In her epic A Place of Greater Safety, Mantel steered a course through the French Revolution. Here there's similar turbulence and the same potential for disgrace or destruction. A man might be burned at the stake for wanting to read the Bible in English or boiled alive for serving suspect broth.

Mantel picks an unlikely hero – Thomas Cromwell – and reconfigures him. Cromwell's reputation, the man responsible for the Reformation, is dark. Yet Mantel shows him as learned, wry, tolerant, calculating. Cromwell is self-taught, self-made. From the boy bloody beneath his father's boot he rises to become the king's most trusted advisor.

The blacksmith's son from Putney can "draft a contract, train a falcon, draw a map, stop a street fight, furnish a house and fix a jury". Once he ate scraps from an Archbishop's kitchen; now he's a lawyer speaking many languages. He can price someone by the yard yet see the poetry of well-ordered accounts.

We stick with Cromwell's viewpoint. Throughout the book – told in the present tense, with startling immediacy – we learn in flashbacks how this outsider served as a French mercenary, worked in Florentine banking, in Antwerp as a cloth-dealer. A protégé of the charmingly venal Cardinal Wolsey, Cromwell understands the changing times. The nobles dislike but need him. Things are no longer run from "castle walls" but "counting houses". England is remaking herself and Cromwell's trajectory heralds the beginnings of meritocracy.

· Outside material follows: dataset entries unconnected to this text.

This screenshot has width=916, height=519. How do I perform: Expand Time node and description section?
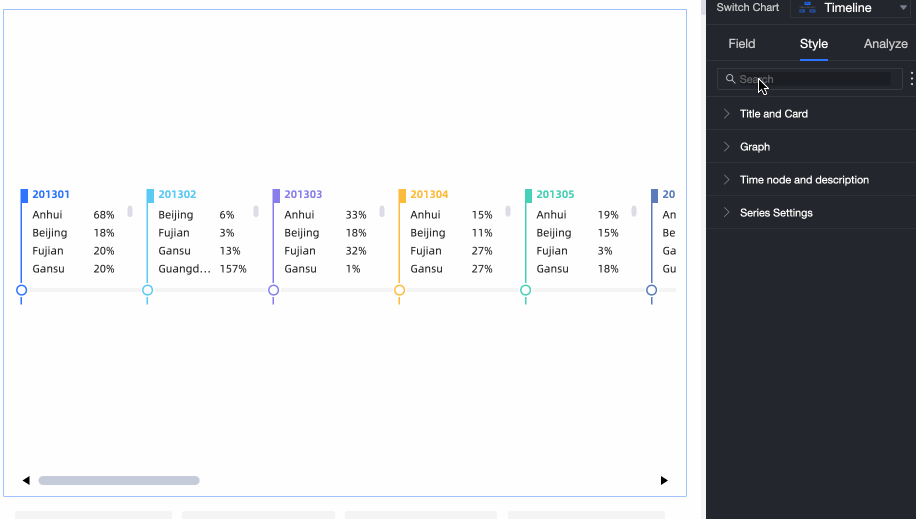click(x=803, y=180)
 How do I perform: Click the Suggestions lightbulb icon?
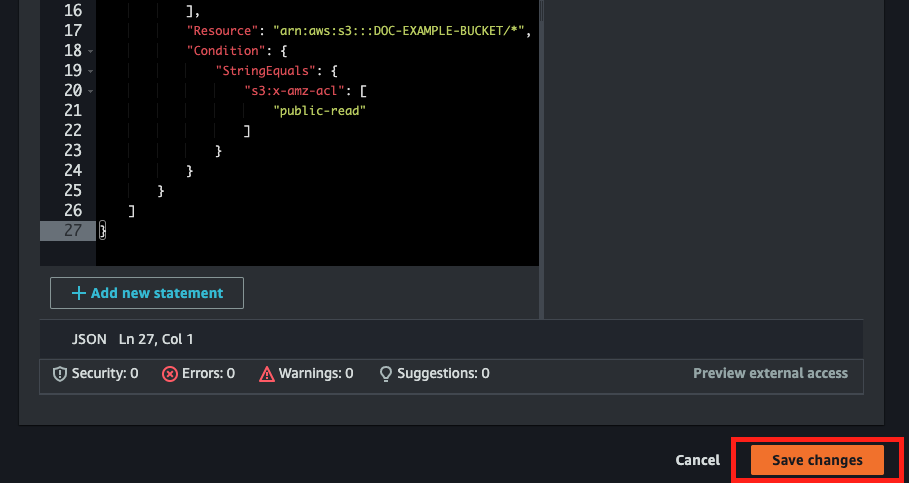pyautogui.click(x=385, y=373)
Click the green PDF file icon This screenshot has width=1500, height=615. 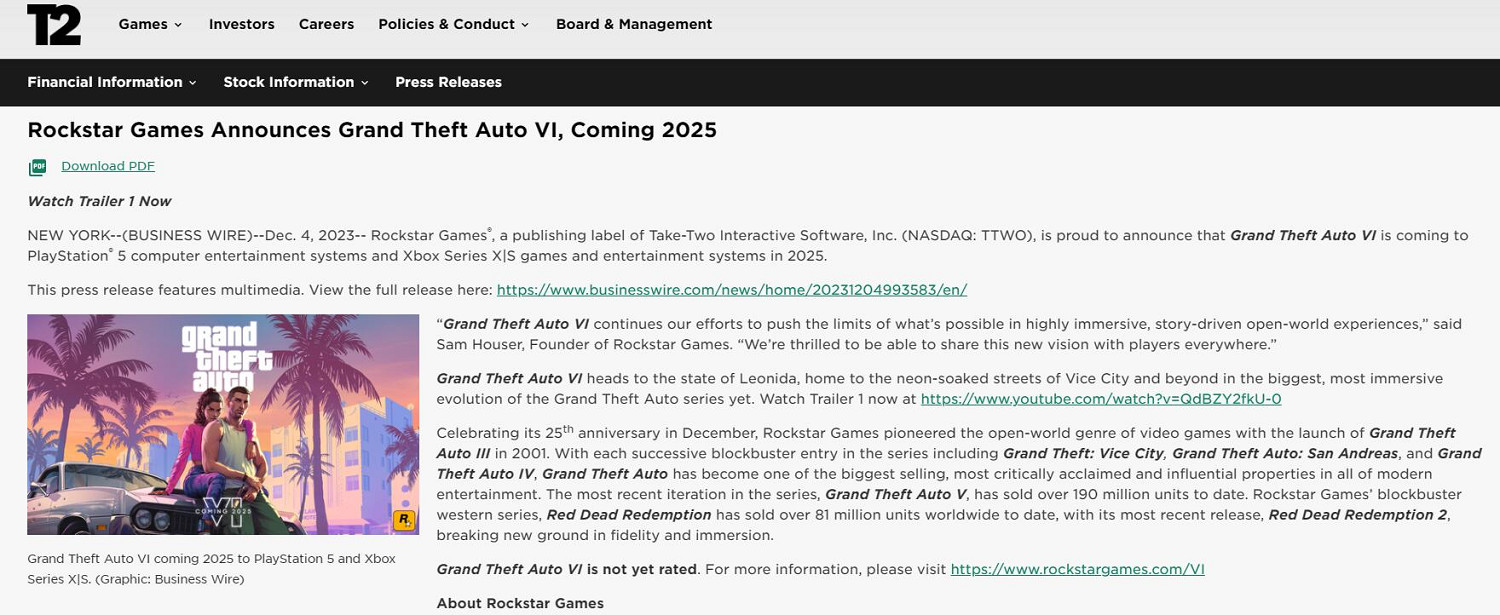coord(36,165)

Pitched against him – another bold move – is Thomas More: fanatical, snobbish, chilly. Cromwell's household bursts with children whom he educates but never whips, and a wife he treats as an equal. The Lord Chancellor, conversely, humiliates his family. Cromwell, who as a child witnessed the burning of a Lollard, has sympathy for Tyndale's followers while More practically turns the rack himself when it comes to heretics. More wants utopia; Cromwell fits snugly into the world as it is.

Real events (the sack of Rome, the royal divorce) play out against a pungent, lively backdrop. "The moon, as if disgraced, trails rags of black cloud." It's noisy, stinking, damp; but there's beauty when "the sun casts against the wall shifting squares of lilac and gold".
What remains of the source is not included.